== Working data ==

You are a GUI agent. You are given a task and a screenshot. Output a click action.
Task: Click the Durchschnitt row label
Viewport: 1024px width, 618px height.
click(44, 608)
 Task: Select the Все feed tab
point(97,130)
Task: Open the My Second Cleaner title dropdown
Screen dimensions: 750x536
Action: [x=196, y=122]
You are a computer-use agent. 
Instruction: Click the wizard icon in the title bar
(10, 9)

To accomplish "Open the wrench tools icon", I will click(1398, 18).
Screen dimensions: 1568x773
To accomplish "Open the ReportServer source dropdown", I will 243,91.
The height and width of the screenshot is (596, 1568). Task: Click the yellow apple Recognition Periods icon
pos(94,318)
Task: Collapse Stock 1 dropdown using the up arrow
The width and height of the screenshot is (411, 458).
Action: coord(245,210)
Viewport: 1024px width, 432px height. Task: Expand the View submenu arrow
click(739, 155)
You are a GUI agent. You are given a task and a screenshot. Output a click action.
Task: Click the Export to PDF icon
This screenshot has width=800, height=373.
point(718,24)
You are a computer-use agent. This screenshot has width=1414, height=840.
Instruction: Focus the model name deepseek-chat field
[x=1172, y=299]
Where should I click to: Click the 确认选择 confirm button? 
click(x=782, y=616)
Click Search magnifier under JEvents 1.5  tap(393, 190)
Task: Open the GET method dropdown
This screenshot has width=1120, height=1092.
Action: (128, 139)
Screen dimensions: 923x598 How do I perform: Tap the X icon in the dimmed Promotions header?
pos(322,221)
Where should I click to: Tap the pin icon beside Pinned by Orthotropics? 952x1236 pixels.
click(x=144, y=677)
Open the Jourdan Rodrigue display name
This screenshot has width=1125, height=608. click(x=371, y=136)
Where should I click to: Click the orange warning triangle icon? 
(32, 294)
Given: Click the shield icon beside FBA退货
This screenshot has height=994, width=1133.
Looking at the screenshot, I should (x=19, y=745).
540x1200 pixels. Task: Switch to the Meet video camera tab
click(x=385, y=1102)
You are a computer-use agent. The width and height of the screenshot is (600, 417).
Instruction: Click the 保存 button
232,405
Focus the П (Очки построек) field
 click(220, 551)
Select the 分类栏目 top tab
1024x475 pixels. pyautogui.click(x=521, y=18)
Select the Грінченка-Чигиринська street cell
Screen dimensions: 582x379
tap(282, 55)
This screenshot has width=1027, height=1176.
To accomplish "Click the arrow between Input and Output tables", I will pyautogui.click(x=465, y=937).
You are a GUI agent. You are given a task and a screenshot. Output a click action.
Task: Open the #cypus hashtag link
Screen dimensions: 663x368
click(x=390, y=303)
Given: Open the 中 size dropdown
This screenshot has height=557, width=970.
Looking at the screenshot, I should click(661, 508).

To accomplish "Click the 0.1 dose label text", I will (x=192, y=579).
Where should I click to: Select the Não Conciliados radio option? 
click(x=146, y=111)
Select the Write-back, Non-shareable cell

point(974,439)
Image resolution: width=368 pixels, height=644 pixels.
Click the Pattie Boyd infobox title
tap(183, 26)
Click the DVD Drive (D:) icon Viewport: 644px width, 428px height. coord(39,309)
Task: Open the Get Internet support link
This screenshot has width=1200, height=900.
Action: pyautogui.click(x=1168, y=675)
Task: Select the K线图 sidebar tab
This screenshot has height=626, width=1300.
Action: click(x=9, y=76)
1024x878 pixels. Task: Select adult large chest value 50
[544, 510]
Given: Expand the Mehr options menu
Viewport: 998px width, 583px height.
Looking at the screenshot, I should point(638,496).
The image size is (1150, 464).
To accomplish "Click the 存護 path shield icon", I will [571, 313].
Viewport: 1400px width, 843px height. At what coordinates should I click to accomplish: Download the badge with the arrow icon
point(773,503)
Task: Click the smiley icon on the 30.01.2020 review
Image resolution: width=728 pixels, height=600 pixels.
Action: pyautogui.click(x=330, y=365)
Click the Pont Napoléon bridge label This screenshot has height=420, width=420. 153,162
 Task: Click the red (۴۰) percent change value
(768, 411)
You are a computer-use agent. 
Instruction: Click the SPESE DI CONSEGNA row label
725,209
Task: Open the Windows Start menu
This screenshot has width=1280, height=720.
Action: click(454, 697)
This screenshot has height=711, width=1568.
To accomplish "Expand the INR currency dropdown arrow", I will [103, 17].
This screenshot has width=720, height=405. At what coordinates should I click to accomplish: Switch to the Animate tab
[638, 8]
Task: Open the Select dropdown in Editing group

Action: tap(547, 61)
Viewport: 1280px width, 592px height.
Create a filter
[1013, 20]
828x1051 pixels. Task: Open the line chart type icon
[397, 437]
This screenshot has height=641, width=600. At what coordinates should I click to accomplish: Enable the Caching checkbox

===

▶ What is needed
Copy each of the records above so that nothing differs from the original.

▶ Task output
You are a GUI agent. You are given a task and a screenshot. Output a click action.
Task: Click the Durchschnitt row label
Viewport: 1024px width, 618px height.
click(44, 608)
 Task: Select the Все feed tab
point(97,130)
Task: Open the My Second Cleaner title dropdown
Screen dimensions: 750x536
Action: [x=196, y=122]
You are a computer-use agent. 
Instruction: Click the wizard icon in the title bar
(10, 9)

To accomplish "Open the wrench tools icon", I will click(1398, 18).
Screen dimensions: 1568x773
To accomplish "Open the ReportServer source dropdown", I will 243,91.
The height and width of the screenshot is (596, 1568). Task: Click the yellow apple Recognition Periods icon
pos(94,318)
Task: Collapse Stock 1 dropdown using the up arrow
The width and height of the screenshot is (411, 458).
Action: coord(245,210)
Viewport: 1024px width, 432px height. Task: Expand the View submenu arrow
click(739, 155)
You are a GUI agent. You are given a task and a screenshot. Output a click action.
Task: Click the Export to PDF icon
This screenshot has width=800, height=373.
point(718,24)
You are a computer-use agent. This screenshot has width=1414, height=840.
Instruction: Focus the model name deepseek-chat field
[x=1172, y=299]
Where should I click to: Click the 确认选择 confirm button? 
click(x=782, y=616)
Click Search magnifier under JEvents 1.5  tap(393, 190)
Task: Open the GET method dropdown
This screenshot has width=1120, height=1092.
Action: (128, 139)
Screen dimensions: 923x598 How do I perform: Tap the X icon in the dimmed Promotions header?
pos(322,221)
Where should I click to: Tap the pin icon beside Pinned by Orthotropics? 952x1236 pixels.
click(x=144, y=677)
Open the Jourdan Rodrigue display name
This screenshot has width=1125, height=608. click(x=371, y=136)
Where should I click to: Click the orange warning triangle icon? 
(32, 294)
Given: Click the shield icon beside FBA退货
This screenshot has height=994, width=1133.
Looking at the screenshot, I should (x=19, y=745).
540x1200 pixels. Task: Switch to the Meet video camera tab
click(x=385, y=1102)
You are a computer-use agent. The width and height of the screenshot is (600, 417).
Instruction: Click the 保存 button
232,405
Focus the П (Очки построек) field
 click(220, 551)
Select the 分类栏目 top tab
1024x475 pixels. pyautogui.click(x=521, y=18)
Select the Грінченка-Чигиринська street cell
Screen dimensions: 582x379
tap(282, 55)
This screenshot has width=1027, height=1176.
To accomplish "Click the arrow between Input and Output tables", I will pyautogui.click(x=465, y=937).
You are a GUI agent. You are given a task and a screenshot. Output a click action.
Task: Open the #cypus hashtag link
Screen dimensions: 663x368
click(x=390, y=303)
Given: Open the 中 size dropdown
This screenshot has height=557, width=970.
Looking at the screenshot, I should click(661, 508).

To accomplish "Click the 0.1 dose label text", I will (x=192, y=579).
Where should I click to: Select the Não Conciliados radio option? 
click(x=146, y=111)
Select the Write-back, Non-shareable cell

point(974,439)
Image resolution: width=368 pixels, height=644 pixels.
Click the Pattie Boyd infobox title
tap(183, 26)
Click the DVD Drive (D:) icon Viewport: 644px width, 428px height. coord(39,309)
Task: Open the Get Internet support link
This screenshot has width=1200, height=900.
Action: pyautogui.click(x=1168, y=675)
Task: Select the K线图 sidebar tab
This screenshot has height=626, width=1300.
Action: click(x=9, y=76)
1024x878 pixels. Task: Select adult large chest value 50
[544, 510]
Given: Expand the Mehr options menu
Viewport: 998px width, 583px height.
Looking at the screenshot, I should point(638,496).
The image size is (1150, 464).
To accomplish "Click the 存護 path shield icon", I will [571, 313].
Viewport: 1400px width, 843px height. At what coordinates should I click to accomplish: Download the badge with the arrow icon
point(773,503)
Task: Click the smiley icon on the 30.01.2020 review
Image resolution: width=728 pixels, height=600 pixels.
Action: pyautogui.click(x=330, y=365)
Click the Pont Napoléon bridge label This screenshot has height=420, width=420. 153,162
 Task: Click the red (۴۰) percent change value
(768, 411)
You are a computer-use agent. 
Instruction: Click the SPESE DI CONSEGNA row label
725,209
Task: Open the Windows Start menu
This screenshot has width=1280, height=720.
Action: click(454, 697)
This screenshot has height=711, width=1568.
To accomplish "Expand the INR currency dropdown arrow", I will [103, 17].
This screenshot has width=720, height=405. At what coordinates should I click to accomplish: Switch to the Animate tab
[638, 8]
Task: Open the Select dropdown in Editing group

Action: tap(547, 61)
Viewport: 1280px width, 592px height.
Create a filter
[1013, 20]
828x1051 pixels. Task: Open the line chart type icon
[397, 437]
This screenshot has height=641, width=600. At what coordinates should I click to accomplish: Enable the Caching checkbox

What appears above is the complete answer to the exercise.